2nd constants. The next byte of 000f is 09, which indicates that this constant is a constant of the field reference type (CONSTANT_Fieldref_info. As shown in the preceding table, the 2nd-3 bytes of this constant indicates class information. Here, 0010 indicates the information indicated by the 16th constants pointing to the constant pool. The 4th-5 bytes of this constant indicates the name and class descriptor. The value 0011 indicates the information indicated by the 17th constants pointing to the constant pool.

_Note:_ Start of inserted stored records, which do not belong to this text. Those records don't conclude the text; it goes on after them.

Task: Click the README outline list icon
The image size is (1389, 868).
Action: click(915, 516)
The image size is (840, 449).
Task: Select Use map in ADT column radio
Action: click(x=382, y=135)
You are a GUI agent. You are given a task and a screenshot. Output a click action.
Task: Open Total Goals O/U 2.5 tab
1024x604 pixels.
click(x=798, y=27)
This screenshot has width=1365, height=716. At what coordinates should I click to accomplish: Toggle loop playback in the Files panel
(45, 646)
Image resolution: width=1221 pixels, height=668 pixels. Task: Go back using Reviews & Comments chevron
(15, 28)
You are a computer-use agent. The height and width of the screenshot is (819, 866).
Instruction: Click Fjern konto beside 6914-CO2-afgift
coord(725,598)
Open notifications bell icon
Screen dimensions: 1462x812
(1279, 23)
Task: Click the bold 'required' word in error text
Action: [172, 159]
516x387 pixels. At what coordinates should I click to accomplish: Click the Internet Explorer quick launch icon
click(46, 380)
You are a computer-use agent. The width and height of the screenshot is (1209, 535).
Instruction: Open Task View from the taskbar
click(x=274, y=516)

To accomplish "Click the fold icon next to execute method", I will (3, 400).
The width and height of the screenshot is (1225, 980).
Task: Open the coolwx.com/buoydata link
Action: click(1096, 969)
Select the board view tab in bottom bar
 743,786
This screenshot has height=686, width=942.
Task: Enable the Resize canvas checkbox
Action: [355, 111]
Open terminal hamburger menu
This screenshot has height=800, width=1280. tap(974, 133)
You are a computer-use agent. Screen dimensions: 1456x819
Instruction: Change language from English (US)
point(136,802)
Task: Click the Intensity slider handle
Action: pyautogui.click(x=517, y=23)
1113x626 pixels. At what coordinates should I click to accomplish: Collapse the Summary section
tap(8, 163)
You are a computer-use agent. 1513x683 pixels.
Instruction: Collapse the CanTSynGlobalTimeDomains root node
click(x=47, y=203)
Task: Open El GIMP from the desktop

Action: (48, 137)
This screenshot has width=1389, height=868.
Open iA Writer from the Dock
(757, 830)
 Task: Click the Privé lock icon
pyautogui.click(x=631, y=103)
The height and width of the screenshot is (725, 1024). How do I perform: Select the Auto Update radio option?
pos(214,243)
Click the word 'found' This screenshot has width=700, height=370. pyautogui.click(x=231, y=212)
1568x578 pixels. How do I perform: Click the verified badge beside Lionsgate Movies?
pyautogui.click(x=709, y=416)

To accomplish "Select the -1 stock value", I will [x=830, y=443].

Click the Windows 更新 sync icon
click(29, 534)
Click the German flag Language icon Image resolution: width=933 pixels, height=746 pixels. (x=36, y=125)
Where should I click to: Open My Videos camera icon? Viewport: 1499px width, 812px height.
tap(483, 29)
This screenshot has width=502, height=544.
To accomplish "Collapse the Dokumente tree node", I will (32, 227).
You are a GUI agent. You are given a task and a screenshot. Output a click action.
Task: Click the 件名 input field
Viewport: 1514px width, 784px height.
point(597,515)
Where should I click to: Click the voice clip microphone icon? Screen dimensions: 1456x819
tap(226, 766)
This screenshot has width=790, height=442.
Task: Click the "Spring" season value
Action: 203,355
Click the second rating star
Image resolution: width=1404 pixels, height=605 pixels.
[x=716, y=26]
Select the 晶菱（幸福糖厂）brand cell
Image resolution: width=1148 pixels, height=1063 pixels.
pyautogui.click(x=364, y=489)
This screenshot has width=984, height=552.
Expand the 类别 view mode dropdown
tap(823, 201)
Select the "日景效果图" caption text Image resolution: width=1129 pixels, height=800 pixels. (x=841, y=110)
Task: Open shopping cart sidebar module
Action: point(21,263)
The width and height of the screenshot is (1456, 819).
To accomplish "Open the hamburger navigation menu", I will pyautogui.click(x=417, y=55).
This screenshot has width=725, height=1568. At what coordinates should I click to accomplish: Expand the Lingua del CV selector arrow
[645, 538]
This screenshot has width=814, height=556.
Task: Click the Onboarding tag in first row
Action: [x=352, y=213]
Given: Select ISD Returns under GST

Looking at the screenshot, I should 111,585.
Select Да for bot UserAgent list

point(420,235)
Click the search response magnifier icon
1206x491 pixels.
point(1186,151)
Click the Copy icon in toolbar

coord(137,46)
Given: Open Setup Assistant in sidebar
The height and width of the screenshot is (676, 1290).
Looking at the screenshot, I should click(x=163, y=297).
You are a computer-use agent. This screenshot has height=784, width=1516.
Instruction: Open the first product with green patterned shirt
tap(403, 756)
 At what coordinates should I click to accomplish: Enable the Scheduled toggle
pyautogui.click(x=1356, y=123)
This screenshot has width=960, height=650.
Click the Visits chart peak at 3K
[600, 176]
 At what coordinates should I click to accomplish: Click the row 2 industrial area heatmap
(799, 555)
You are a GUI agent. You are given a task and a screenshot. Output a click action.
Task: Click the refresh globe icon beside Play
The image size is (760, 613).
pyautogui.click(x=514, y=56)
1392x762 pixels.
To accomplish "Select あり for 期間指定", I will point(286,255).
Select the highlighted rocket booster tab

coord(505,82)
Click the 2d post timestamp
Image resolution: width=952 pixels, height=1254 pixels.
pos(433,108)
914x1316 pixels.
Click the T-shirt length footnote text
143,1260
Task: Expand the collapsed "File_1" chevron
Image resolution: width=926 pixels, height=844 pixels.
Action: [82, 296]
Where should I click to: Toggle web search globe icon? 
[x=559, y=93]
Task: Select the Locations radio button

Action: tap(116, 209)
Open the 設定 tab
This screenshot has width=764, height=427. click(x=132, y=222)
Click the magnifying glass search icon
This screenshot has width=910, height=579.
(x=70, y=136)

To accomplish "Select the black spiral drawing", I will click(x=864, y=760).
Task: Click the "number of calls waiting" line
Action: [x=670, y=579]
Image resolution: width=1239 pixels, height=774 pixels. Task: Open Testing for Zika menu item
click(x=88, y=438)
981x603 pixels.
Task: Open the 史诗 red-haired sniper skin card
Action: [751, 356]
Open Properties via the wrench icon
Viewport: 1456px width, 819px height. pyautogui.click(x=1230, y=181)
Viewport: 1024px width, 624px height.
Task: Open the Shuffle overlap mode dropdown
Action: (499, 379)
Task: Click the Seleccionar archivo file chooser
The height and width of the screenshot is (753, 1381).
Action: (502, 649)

3rd constants. Then the last byte of 0011 is 08, which indicates that the constant is a constant of the string reference type (CONSTANT_String_info. As you can see from the preceding table, the 2nd-3 bytes of this constant indicates the index pointing to the string literal. Here, 0012 indicates the 18th constants pointing to the constant pool.

4th constants. The next byte of 0012 is 0A, indicating that the constant is a constant of the CONSTANT_MethodHandle_info type. As shown in the preceding table, the 2nd-3 bytes of this constant indicates class information. Here, 0013 indicates the information indicated by the 19th constants pointing to the constant pool. The 4th-5 bytes of this constant indicates the name and class descriptor. The value 0014 indicates the information indicated by the 20th constants pointing to the constant pool.

5th constants are constants of the class information type, which point to 21st constants in the constant pool.

6th constants are constants of the class information type, which point to 22nd constants in the constant pool.

7th constants. Here, the tag value is 01, indicating that the constant is a constant of a string (CONSTANT_Utf8_info. As you can see from the preceding table, the 2nd-3 bytes of this constant indicates the length of the string. Here 0006 indicates that the length of the string is 6 bytes. The next six bytes of 01 are 3C 69 6E 69 74 3E. In the Class file, strings are encoded using ASCII codes. After these hexadecimal characters are converted to the corresponding ASCII code, the value is:<init>.

The first constant is a String constant. After conversion, it is:()V.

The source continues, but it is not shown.